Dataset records
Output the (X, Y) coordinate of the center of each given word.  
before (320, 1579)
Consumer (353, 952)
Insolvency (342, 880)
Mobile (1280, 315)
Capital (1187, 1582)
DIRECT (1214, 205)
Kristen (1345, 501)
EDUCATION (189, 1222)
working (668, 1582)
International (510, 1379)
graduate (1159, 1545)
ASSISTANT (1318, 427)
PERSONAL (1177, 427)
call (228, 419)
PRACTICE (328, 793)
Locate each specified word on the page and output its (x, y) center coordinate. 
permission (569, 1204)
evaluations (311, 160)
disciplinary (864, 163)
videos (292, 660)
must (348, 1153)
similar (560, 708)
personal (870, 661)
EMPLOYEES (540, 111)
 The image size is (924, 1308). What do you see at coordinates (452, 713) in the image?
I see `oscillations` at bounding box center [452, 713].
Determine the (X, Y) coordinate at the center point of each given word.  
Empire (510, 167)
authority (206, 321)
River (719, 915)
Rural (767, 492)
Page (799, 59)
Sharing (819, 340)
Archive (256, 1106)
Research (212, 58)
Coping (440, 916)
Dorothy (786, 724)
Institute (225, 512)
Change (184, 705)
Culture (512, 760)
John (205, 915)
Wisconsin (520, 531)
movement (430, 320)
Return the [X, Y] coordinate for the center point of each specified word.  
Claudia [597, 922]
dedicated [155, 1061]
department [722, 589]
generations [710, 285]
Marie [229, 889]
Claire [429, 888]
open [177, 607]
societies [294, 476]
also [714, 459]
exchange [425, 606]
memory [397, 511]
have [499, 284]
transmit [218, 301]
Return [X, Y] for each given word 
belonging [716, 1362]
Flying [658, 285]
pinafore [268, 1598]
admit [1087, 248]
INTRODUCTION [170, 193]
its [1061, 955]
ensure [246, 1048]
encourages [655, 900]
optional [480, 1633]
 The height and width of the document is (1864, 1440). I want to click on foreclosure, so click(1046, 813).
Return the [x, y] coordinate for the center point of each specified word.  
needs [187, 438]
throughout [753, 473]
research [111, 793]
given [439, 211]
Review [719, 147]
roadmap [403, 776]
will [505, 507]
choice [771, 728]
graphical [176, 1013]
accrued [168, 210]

▶ _Exercise details_:
Count the lines in the items above that contain the string "word", treating uppercase and lowercase as different. Give only the number.

▶ _Task answer_:
6